The expected result is a word-for-word copy of the entries, minus any pictures.
[[ SUPPLIED DATA, beginning ]]
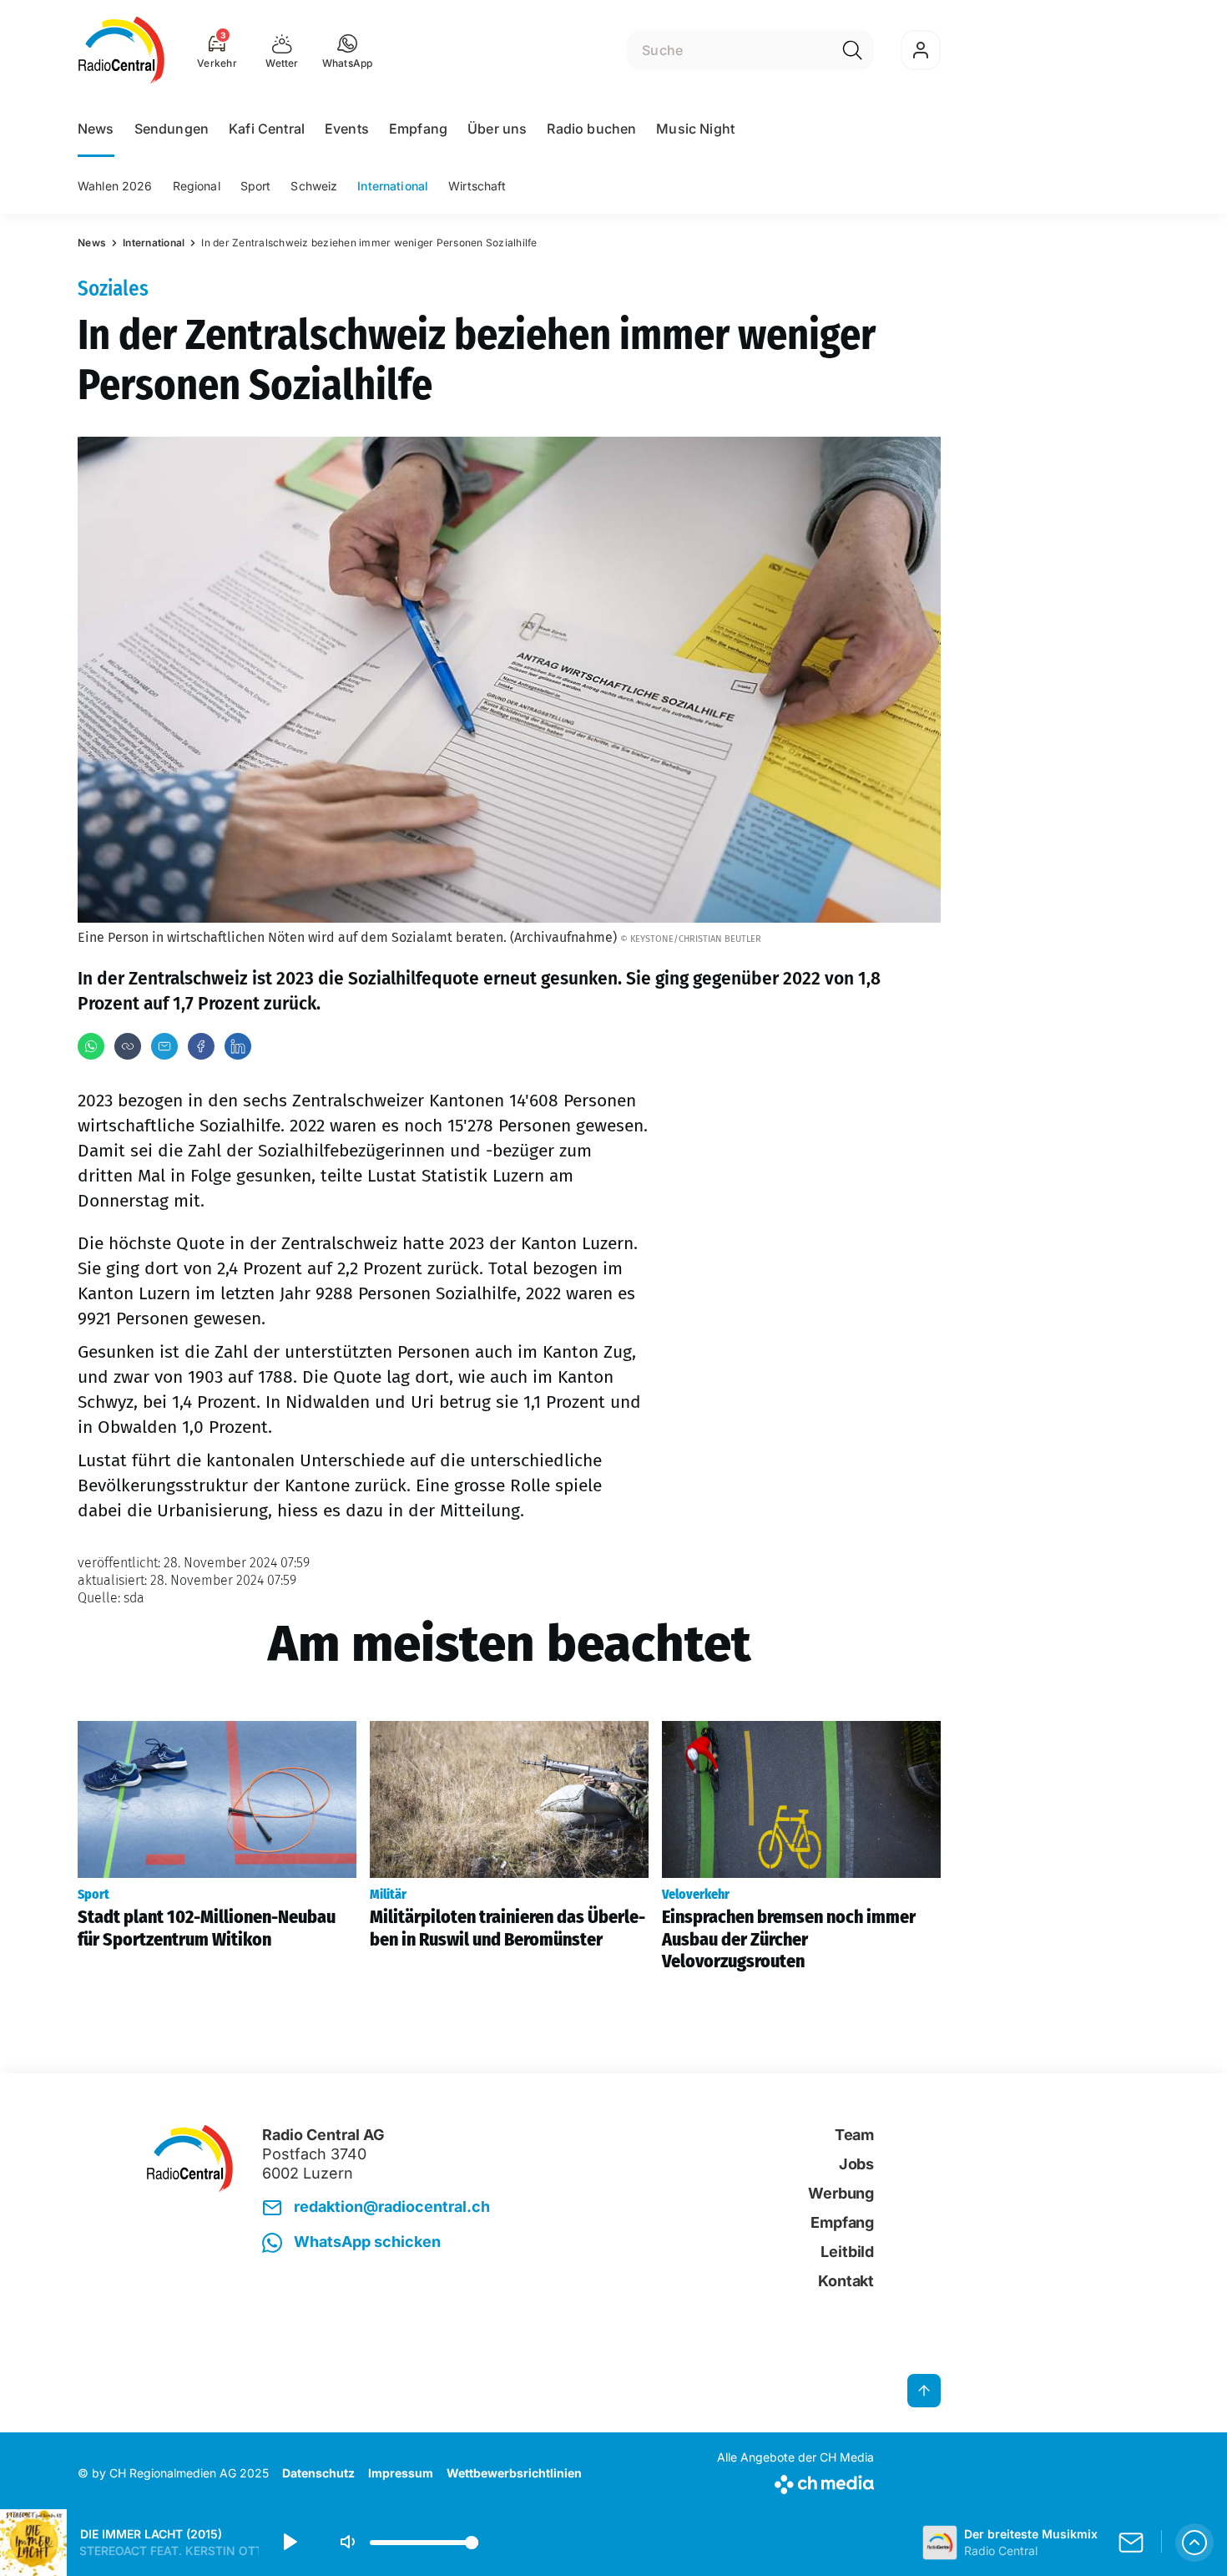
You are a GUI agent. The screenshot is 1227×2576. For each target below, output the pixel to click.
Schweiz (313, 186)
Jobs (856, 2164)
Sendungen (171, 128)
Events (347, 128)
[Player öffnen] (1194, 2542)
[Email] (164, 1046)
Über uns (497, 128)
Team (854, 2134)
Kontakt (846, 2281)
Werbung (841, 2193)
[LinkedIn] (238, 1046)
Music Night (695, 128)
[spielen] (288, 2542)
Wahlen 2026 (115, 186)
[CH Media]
[[ SUPPLIED DATA, end ]]
SOLVED PROBLEM -
You are a GUI agent. The screenshot is 1227×2576. For each target below, output the pixel to click.
Schweiz (313, 186)
Jobs (856, 2164)
Sendungen (171, 128)
Events (347, 128)
[Player öffnen] (1194, 2542)
[Email] (164, 1046)
Über uns (497, 128)
Team (854, 2134)
Kontakt (846, 2281)
Werbung (841, 2193)
[LinkedIn] (238, 1046)
Music Night (695, 128)
[spielen] (288, 2542)
Wahlen 2026 (115, 186)
[CH Media]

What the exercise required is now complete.